#### What to work on
Below are several entries. Transcribe exactly those lines that fall from the one with "You are a computer-use" through the one with "Viewport: 1199px width, 416px height.", end lines included.

::: Supplied data

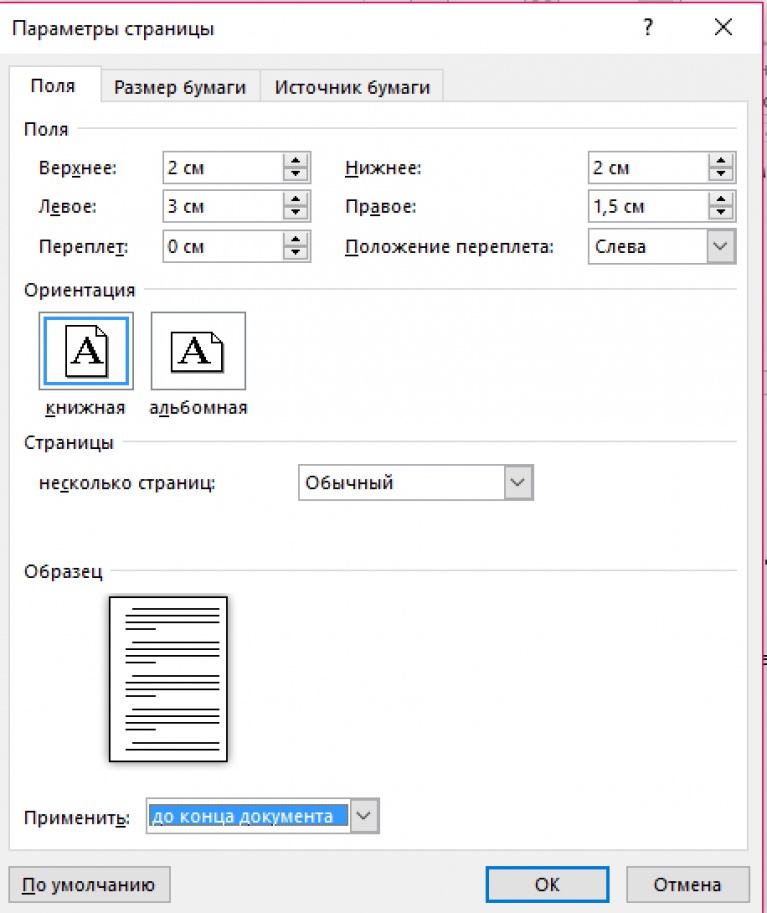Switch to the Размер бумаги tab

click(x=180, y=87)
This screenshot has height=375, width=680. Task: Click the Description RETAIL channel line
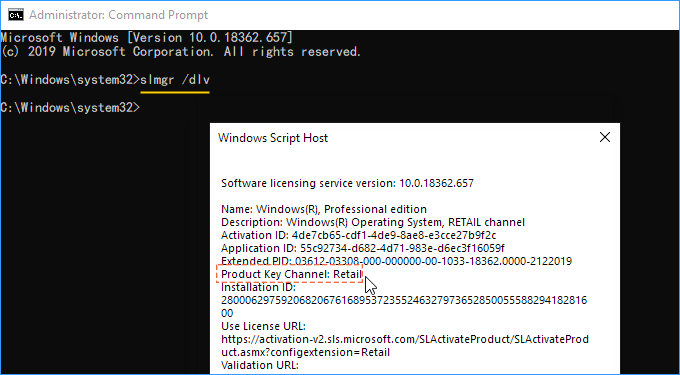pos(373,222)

::::::
::: Supplied data

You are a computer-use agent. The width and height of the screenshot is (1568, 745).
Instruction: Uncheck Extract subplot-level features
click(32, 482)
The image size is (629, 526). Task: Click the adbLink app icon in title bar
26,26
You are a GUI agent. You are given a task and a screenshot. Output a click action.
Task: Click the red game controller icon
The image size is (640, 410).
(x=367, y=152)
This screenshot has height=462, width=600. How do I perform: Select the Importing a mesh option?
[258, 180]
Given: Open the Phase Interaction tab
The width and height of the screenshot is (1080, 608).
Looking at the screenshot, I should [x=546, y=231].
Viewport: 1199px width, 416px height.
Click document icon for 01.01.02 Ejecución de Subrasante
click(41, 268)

::::::

#### Answer section
You are a computer-use agent. The width and height of the screenshot is (1568, 745).
Instruction: Uncheck Extract subplot-level features
click(32, 482)
The image size is (629, 526). Task: Click the adbLink app icon in title bar
26,26
You are a GUI agent. You are given a task and a screenshot. Output a click action.
Task: Click the red game controller icon
The image size is (640, 410).
(x=367, y=152)
This screenshot has height=462, width=600. How do I perform: Select the Importing a mesh option?
[258, 180]
Given: Open the Phase Interaction tab
The width and height of the screenshot is (1080, 608).
Looking at the screenshot, I should [x=546, y=231].
Viewport: 1199px width, 416px height.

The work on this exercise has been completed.